Banquo coughed. ‘To hell with careers. We in SWAT don’t let defenceless people just die, Seyton. We don’t know what you in Narco do.’
Seyton leaned forward and the light fell on his face. ‘None of us in Narco quite know what we’re doing either, that’s the problem with a boss like Duff. But don’t let me interrupt your story, Macbeth. Did you go back in and tend their wounds?’
‘Sweno’s a murderer who would kill again if he had the chance,’ Macbeth said without letting go of Seyton’s eyes. ‘And Duff was worried they would escape across the bridge.’
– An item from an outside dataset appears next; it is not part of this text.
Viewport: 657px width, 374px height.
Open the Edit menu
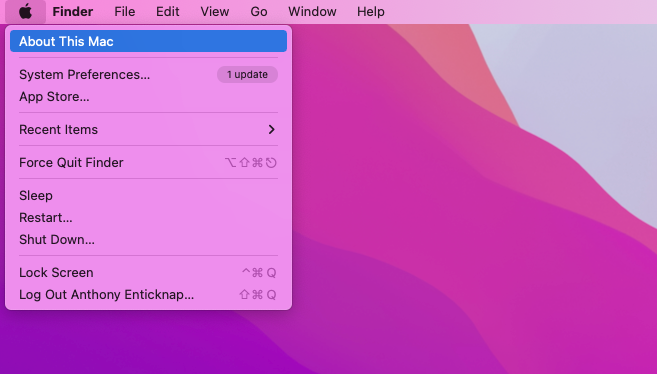[168, 11]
‘I was afraid they’d get across the bridge, as the lorry had tried to do,’ Duff said. ‘So we jumped back on our bikes. We rode them as hard as we could. Plus a bit more. One miscalculated bend on the wet tarmac...’ Duff pushed the golden half-eaten crème brûlée across Lyon’s damask cloth, took the bottle of champagne from the cooler and refilled the other three’s glasses. ‘After the first hairpin bend at the bottom of the valley I saw the rear lights of four bikes and pressed on. In my mirror I saw Macbeth was still following.’
Duff cast a furtive glance at Chief Commissioner Duncan to see if his account was being well received. His gentle, friendly smile was hard to interpret. Duncan still hadn’t directly commented on the night’s stake-out, but wasn’t the fact that he had come to this little celebration an acknowledgement in itself? Perhaps, but the chief commissioner’s silence unsettled Duff. He felt more secure with the pale redhead leader of the Anti-Corruption Unit, Inspector Lennox, who with his customary enthusiasm leaned across the table swallowing every word. And the head of the Forensic Unit, Caithness, whose big green eyes told him she believed every scrap and crumb.